What a line! Matty VB and I climbed it on 12/13/12. We got away with doubles from blue metolius to BD 3, with one BD 4 and a purple metolius with extra finger sizes (yellow metolius to red metolius). We were able to link p1/2 (extend under roof), p4/5 (with some simuling and a stance belay), p 8/9, an p13/14 (plan for rope drag).

Approach: chinle trail to huber wash, walk up the wash until it starts getting really blocky and steep. Look for cairns on the right, follow them up the steep dirt/sand slope until you're above the springdale band. Then head left, crossing over the wash, and up a spine of dirt towards the second huge buttress left of king's corner. Reverse to descend. About 2-3 hours.

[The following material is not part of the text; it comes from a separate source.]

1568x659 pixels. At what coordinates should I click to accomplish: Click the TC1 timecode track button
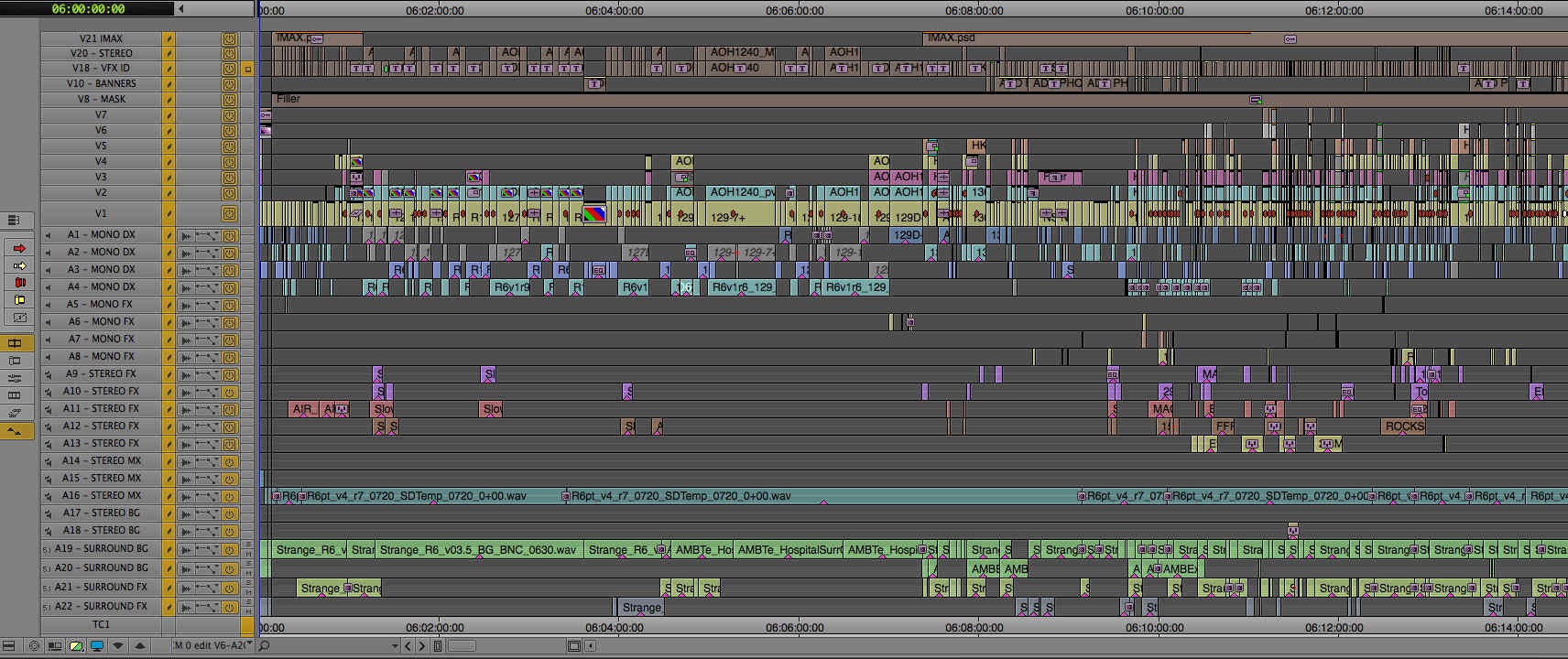101,625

Descent: We did single rope raps from the summit to the top of guidebook p11. Tat around blocks, etc. makes this possible. Be careful on the rap from the top of p11 to the top of p9; there is some rope eating varnish. From there, the raps are pretty good double rope raps.

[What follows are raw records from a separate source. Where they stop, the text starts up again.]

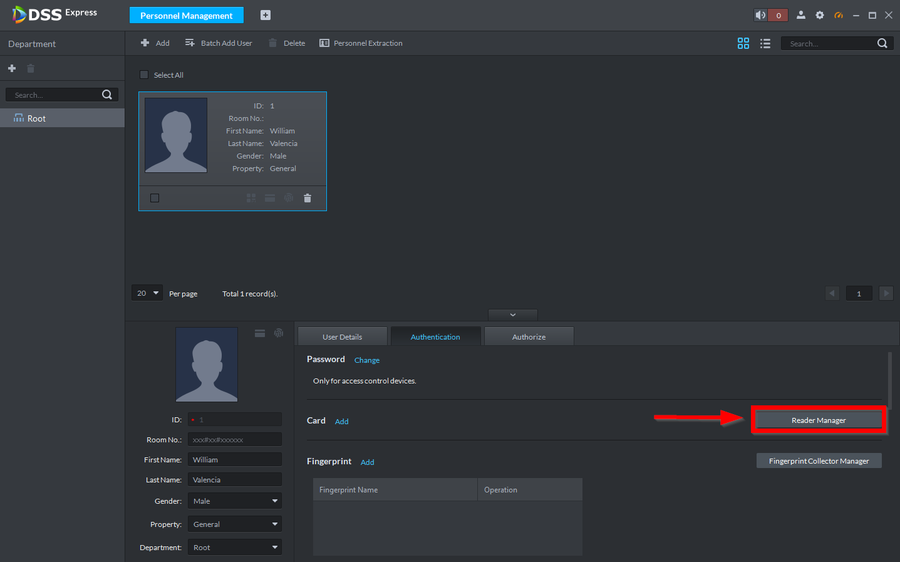Switch to grid card view
900x562 pixels.
(x=743, y=43)
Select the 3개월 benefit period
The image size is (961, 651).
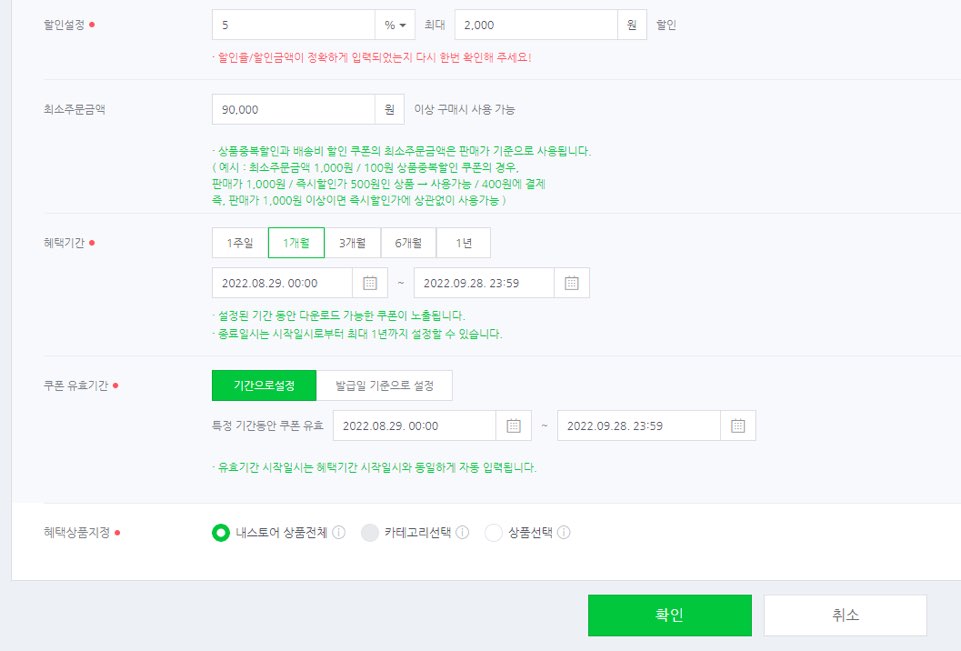point(352,242)
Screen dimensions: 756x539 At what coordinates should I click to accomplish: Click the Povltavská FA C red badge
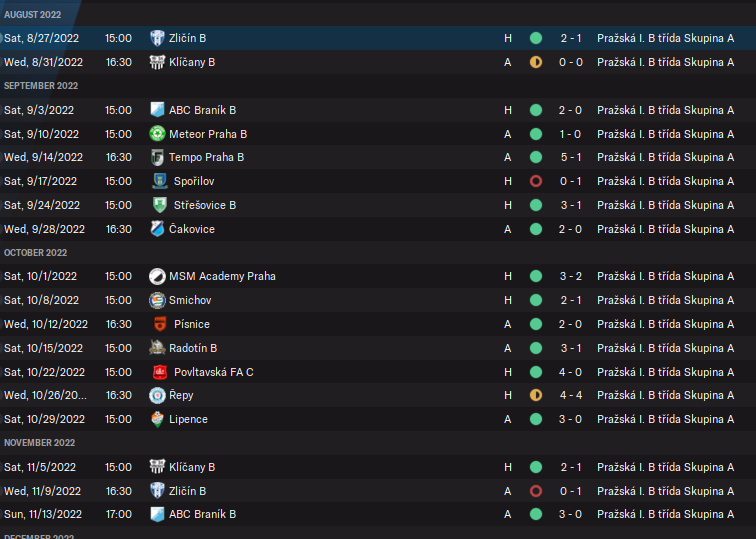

All in all, a sweet climb.

Also, the rope tat on the summit rap needs to be replaced soon.
By steven sadler
From: SLC, UT
Feb 4, 2013

Do you need to permit to bivy on this route?

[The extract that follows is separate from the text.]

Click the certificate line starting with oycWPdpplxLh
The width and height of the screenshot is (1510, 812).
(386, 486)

edit: From what I've been able to find no permit is required to bivy on this route. Could someone verify this information?
By Michael Schneiter
From: Glenwood Springs, CO
Feb 5, 2013

My understanding is that a permit is required for any climbing bivy within Zion National Park, even if the approach starts outside the park.
By jborof
Feb 17, 2013

anybody got a topo?
By Richard Shore
Dec 22, 2014
rating: 5.11- 6c 22 VIII+ 22 E3 5c

Wow, excellent line! Lots of sustained crack climbing with a bit of face thrown in the mix. I felt that this line was much more demanding than Positive Vibrations on the Incredible Hulk, which is the same length and grade (albeit on granite). Without much trouble, we did the route in 10 pitches with a 60M, linking the ST pitches as follows: 1&2, 3&4, 5, 6, 7, 8&9, 10&11, 12, 13&14 (rope drag!), 15. 6&7 might also link, but it'd be one hell of a burly pitch done that way. Route goes pretty quickly if linking. As for gear, the OP description is a verbatim copy from the guidebook, and WAY overkill. Ideal rack - doubles from blue TCU to blue Camalot, single #4, no stoppers. We had triples in fingers, and never placed them, and I wouldn't consider either of us particularly bold climbers. An extra 2 or 3 camalot would be nice for the 5.10 hands P3 if you don't want to walk those pieces a loooong ways. A great sunny winter wall!
By Adam Pecan
From: Moab, UT
Mar 13, 2015

Fun route! T shirts all day with clear skies and a nice breeze in the beginning of March. Links well in 9 pitches. 6 and 7 link well with a 70 as long as you plan for the traverse.